Пришвин, или Гений жизни | страница 107
«Ближайшая задача: создать во всем мире единую и незыблемую власть. Русский мужик — замечательный материал для анализа холодного отношения к власти».
Тут вот что важно: справедливо и точно понимая происходящее в стране начиная с семнадцатого года как войну большевиков с мужиками, где хлебозаготовки (продразверстки)
«были как бы артиллерийским огнем, а последующее „раскулачивание“ — атакой»,
— Пришвин, у которого были личные счеты с обеими воюющими сторонами (вспомним — коммунисты его из дома прогнали, а мужики дом сожгли), опять, как и в годы черного передела и гражданской войны, в чуть большей степени, но все же склонился на сторону власти, а не народа.

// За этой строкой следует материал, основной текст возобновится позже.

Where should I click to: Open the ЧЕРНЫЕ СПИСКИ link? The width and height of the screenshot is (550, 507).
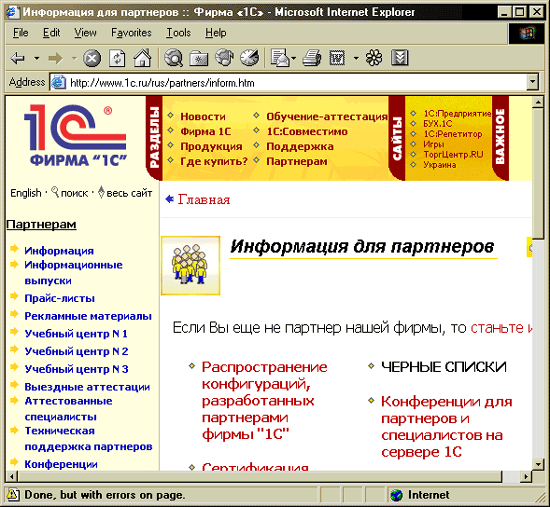pyautogui.click(x=444, y=367)
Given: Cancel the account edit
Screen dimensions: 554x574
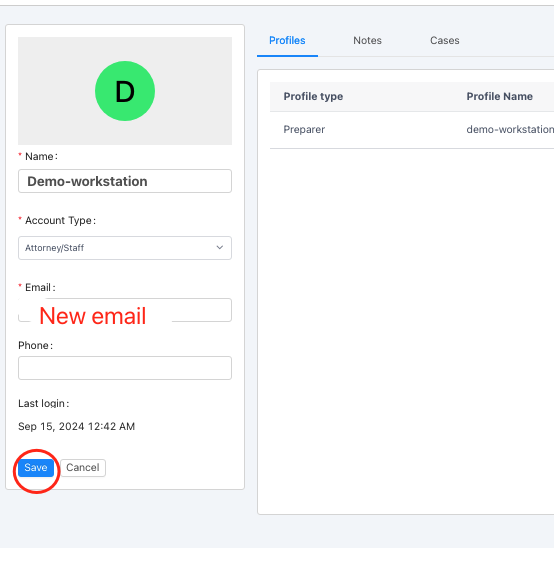Looking at the screenshot, I should point(83,467).
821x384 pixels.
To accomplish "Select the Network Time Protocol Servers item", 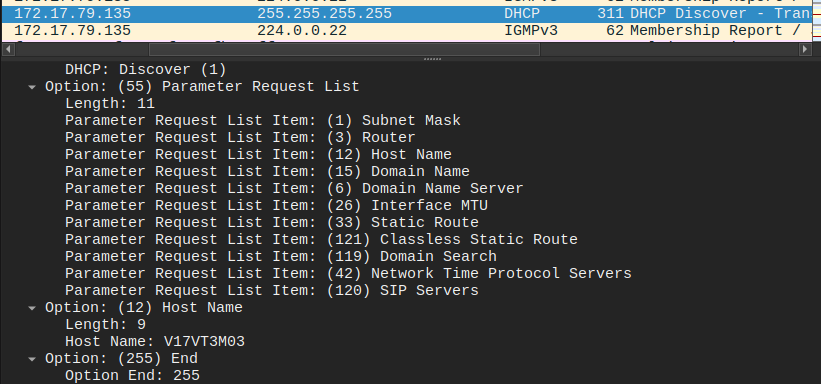I will point(348,273).
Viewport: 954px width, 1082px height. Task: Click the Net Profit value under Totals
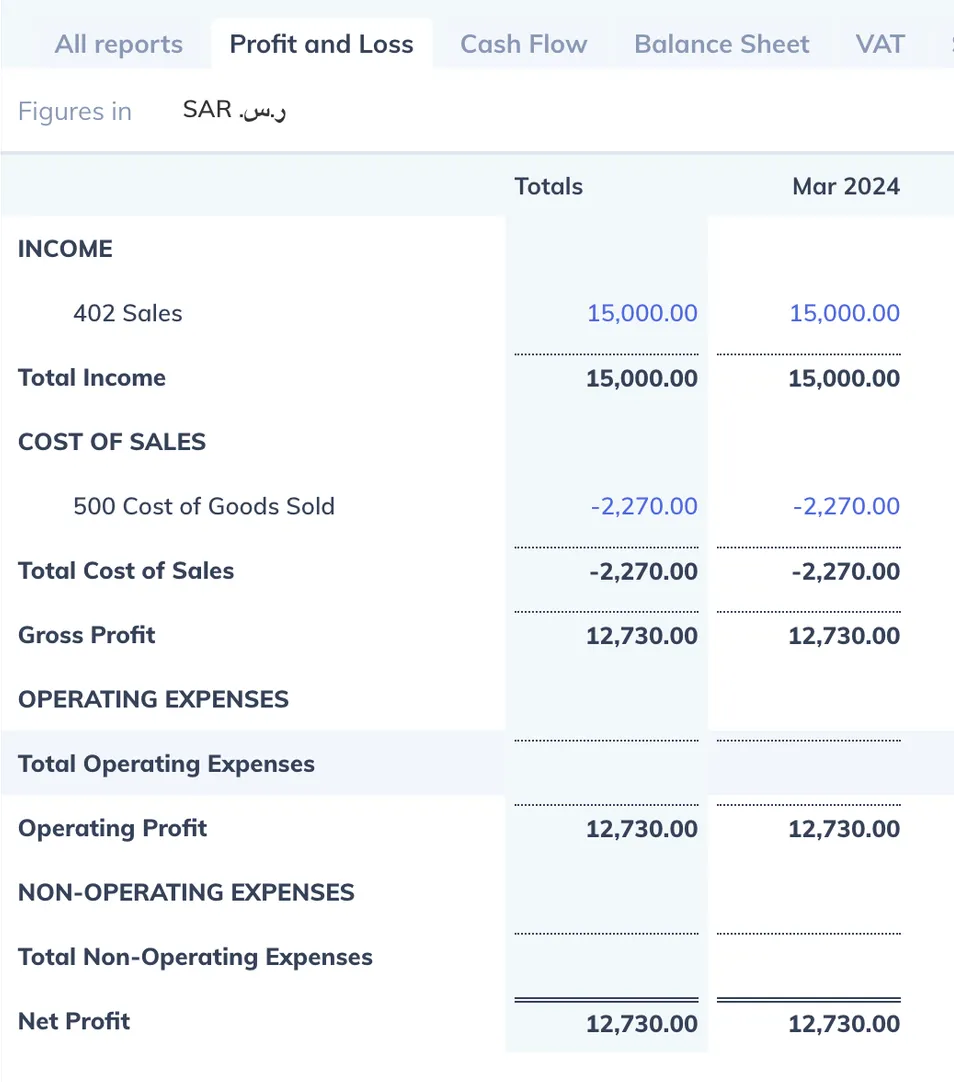click(642, 1024)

Позднее он сформулировал свою позицию следующим образом, причем это тот редкий случай, когда, говоря об Алексее Максимовиче, Михаил Михайлович явно примеривался и к собственному пути:
«Горький — это типичный анархист. Как же вышло, что он стал ярым государственником? Вот как вышло: большевики взяли власть, из этого все и вышло. Власть была взята для того, чтобы этой силой уничтожить капитализм и устроить трудовое крестьянство. Антибольшевики считали, что государственную власть брать нельзя, потому что людей переделывать надо не принудительно-материальным путем, а путем духовного воспитания».
Казалось бы, Пришвин должен стоять именно на этой духовной позиции и быть антибольшевиком хотя бы в пику Горькому. А только — ничего подобного, и далее разрядка не моя, но Михаила Михайловича:
«Большевики оказались правыми. Власть надо было брать, иначе все вернулось бы к старому. Монархия держалась традицией, привычка заменяла принуждение. В новом государстве новый план потребовал для своего выполнения принуждение во много раз большее, а люди те же и еще хуже».
Конечно, тут сказалась и традиционная интеллигентская ненависть к монархии, к гимназии, к Ельцу, к старому миру, который Пришвин ненавидел еще больше нового —
(«Православный крест… монархия… Попы… панихиды… Урядники… земские начальники — Невозможно!»
— писал он даже в страшном для себя 1930 году, словно раздумывая, хотелось бы ему или нет, чтобы вернулись старые времена), — ненависть, которая уляжется в душе Пришвина лишь к концу тридцатых годов, а пока писатель был настроен открыто и даже дружелюбно по отношению к большевикам и скорее был готов укорять их за недостаточное умение властвовать и управлять анархической массой.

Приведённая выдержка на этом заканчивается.